Generell ist zu betonen, dass derartig komplexe Verträge sorgfältig erstellt werden und eine vollständige Leistungsbeschreibung enthalten müssen. Sonst ist in einem Schadensfall der Streit programmiert, weil nicht sicher ist, welche Leistungen im Einzelnen überhaupt geschuldet waren. Geht es um große Summen von Geld, sollte schon im Vorfeld ein in der Erstellung derartiger Verträge erfahrener Jurist zu den Verhandlungen hinzugezogen werden.

Post-mortem-Analyse

Ist das System beschädigt worden und sind wichtige Daten verloren gegangen, muss das System wiederhergestellt werden, um die Daten zu restaurieren. Dazu ist zunächst eine Post-mortem-Analyse nötig, bei der die Fehlerquelle isoliert und - wenn möglich - beseitigt wird. Ähnliches gilt für die Restaurierung der Daten. Da derartige Leistungen äußerst komplex sind, wird der Dienstleister in aller Regel nicht für den Erfolg schulden wollen. Damit liegt lediglich ein Dienstvertrag vor. Etwas anderes kommt nur dann in Betracht, wenn die Ursache der Störung bekannt ist und die Lösung leicht zu realisieren erscheint. Dies ist etwa dann der Fall, wenn bei einer Festplatte nur der Master Boot Record gelöscht wurde und der Datenbestand durch Standardmaßnahmen wieder hergestellt werden kann.

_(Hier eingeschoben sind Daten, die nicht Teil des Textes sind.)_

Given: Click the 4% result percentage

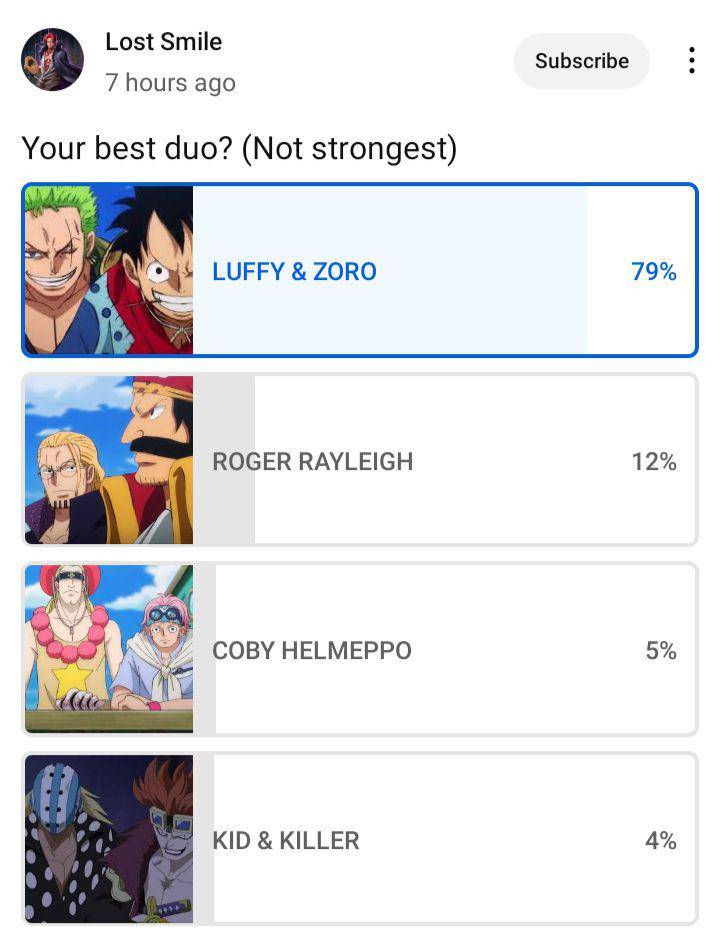Looking at the screenshot, I should pos(661,840).
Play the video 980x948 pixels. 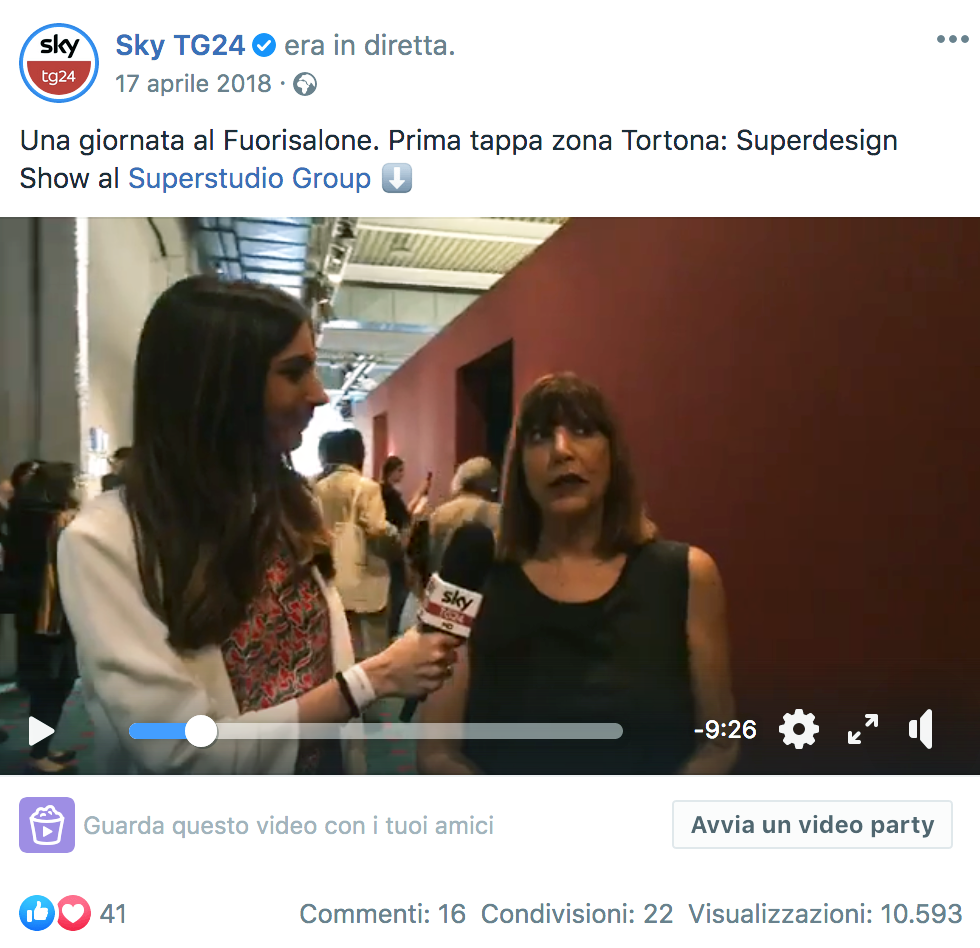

Es bleibt daher festzuhalten, dass für die spätere Rechtsposition bei einem Haftungsfall entscheidend ist, auf welche Leistungen sich der Vertrag bezieht. Bei Vertragsschluss sollte eine ausführliche Leistungsbeschreibung schriftlich niedergelegt werden, um im Zweifelsfall den erforderlichen Beweis führen zu können. Nur auf diese Weise kann man sichergehen, neben der technischen Sicherheit auch rechtlich auf der sicheren Seite zu stehen.